Jakarta (ANTARA) - Ikatan Cendikiawan Muslim Indonesia (ICMI) menyebut oposisi merupakan hal yang wajar dalam demokrasi karena sebagai pengimbang sistem kekuasaan, namun kekuasaan oposisi hendaknya tidak terlalu kuat.

“Oposisi sifat alamiah demokrasi, demokrasi tidak akan bekerja jika tidak ada check and balance itu hukum kehidupan,” ujar Ketua Umum ICMI Jimly Asshiddiqie usai menjadi pembicara pada diskusi buku di Jakarta, Kamis.

Istilah apapun yang digunakan, lanjut dia, kelompok pengimbang maupun oposisi merupakan istilah yang harus ada namun besaran kewenangannya harus dijaga.

Baca juga: Peneliti: baru PKS yang paling jelas bersikap

“Harus ada (oposisi) tapi jangan terlalu kuat tapi jangan terlalu lemah,” kata mantan Ketua Mahkamah Konstitusi itu.

Menurutnya, kekuatan oposisi yang terlalu kuat justru akan mendikte proses pengambilan politik yang seharusnya berada di tangan presiden.

Sedangkan jika terlalu lemah, pemerintah tidak akan ada yang mengontrol sehingga berakibat pada runtuhnya sistem demokrasi yang dimiliki Indonesia.

Baca juga: JK: Negeri ini perlu keseimbangan koalisi dan oposisi

Selain itu, Jimly turut mengapresiasi pertemuan Prabowo-Jokowi dan Prabowo-Megawati.
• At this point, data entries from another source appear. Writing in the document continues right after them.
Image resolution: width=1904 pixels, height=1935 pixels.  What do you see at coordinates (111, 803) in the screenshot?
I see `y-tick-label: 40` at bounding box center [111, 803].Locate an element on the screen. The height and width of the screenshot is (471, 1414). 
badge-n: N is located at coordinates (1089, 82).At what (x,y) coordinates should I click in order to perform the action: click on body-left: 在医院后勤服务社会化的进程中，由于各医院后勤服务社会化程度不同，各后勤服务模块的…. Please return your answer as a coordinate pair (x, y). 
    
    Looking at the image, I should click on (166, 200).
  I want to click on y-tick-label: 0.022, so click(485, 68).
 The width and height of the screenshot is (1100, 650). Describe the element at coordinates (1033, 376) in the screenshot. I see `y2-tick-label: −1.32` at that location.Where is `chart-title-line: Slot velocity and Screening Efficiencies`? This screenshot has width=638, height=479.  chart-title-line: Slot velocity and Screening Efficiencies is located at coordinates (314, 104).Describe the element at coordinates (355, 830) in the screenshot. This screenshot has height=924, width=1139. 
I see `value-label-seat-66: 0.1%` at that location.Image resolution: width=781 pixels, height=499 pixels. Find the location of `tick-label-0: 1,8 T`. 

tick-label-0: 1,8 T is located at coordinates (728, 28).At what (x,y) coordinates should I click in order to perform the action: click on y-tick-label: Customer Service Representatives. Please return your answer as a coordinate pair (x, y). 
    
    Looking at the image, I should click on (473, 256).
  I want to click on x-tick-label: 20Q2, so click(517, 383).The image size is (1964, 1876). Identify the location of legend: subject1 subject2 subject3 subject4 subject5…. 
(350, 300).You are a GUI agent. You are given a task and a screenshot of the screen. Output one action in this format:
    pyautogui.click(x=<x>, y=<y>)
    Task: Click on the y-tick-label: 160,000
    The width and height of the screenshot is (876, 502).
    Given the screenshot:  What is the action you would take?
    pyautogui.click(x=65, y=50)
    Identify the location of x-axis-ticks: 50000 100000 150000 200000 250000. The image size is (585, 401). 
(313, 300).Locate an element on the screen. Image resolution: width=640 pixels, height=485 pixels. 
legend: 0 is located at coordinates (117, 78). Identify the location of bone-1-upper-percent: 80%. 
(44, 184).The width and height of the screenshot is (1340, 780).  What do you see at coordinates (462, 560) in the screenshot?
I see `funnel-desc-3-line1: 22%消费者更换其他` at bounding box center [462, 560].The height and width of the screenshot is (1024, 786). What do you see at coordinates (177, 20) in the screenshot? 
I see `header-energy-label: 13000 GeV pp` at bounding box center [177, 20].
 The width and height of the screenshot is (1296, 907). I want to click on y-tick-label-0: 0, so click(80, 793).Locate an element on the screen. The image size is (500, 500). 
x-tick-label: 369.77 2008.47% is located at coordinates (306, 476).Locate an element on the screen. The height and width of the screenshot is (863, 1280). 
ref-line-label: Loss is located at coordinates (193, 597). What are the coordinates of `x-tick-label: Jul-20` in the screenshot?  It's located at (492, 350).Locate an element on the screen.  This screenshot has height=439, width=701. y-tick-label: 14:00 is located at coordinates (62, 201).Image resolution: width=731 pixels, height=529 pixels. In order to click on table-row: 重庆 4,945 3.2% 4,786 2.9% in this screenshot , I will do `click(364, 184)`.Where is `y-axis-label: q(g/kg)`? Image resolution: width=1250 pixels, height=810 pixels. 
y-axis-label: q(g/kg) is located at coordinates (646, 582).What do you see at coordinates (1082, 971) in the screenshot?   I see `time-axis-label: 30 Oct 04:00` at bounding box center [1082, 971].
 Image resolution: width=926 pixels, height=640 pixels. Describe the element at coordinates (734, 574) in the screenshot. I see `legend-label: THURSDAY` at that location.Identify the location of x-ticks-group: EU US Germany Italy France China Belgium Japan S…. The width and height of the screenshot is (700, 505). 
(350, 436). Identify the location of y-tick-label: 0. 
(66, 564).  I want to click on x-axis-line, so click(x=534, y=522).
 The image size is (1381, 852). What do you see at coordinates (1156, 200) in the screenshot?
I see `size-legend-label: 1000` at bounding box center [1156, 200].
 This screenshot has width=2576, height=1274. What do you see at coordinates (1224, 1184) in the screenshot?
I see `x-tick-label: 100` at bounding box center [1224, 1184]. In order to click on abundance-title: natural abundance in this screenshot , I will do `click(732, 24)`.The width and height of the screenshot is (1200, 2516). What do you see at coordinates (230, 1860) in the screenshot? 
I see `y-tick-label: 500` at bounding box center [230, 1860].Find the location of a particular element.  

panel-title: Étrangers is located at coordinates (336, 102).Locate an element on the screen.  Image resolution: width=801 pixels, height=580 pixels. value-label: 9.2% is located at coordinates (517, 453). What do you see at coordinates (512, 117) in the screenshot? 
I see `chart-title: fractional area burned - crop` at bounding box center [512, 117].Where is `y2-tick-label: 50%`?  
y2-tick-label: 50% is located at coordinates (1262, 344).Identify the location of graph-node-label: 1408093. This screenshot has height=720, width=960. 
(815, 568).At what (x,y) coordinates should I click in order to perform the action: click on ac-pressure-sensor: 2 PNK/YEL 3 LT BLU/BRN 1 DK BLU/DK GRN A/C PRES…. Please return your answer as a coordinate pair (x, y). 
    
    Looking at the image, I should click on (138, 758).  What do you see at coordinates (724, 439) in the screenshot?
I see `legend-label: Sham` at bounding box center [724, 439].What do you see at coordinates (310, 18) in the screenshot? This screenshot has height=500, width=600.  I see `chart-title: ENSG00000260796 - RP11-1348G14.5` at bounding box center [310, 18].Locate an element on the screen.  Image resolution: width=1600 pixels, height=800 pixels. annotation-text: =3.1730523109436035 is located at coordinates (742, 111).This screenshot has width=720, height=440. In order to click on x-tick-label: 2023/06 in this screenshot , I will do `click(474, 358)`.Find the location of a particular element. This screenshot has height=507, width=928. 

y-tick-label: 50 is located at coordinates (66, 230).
Menurutnya pertemuan tersebut sebagai lambang bahwa sudah saatnya rakyat Indonesia kembali bersatu pasca polarisasi Pemilu 2019.

“Saya senang sekali itu memberi sinyal pada rakyat sudah move on,” katanya.

Jimly juga berharap media sosial antar kedua pendukung capres jadi wadah merekatkan lagi silaturahmi kebangsaan, saling merangkul dan mengajak sinergi meskipun beda dengan tujuan kepentingan kemaslahatan Indonesia.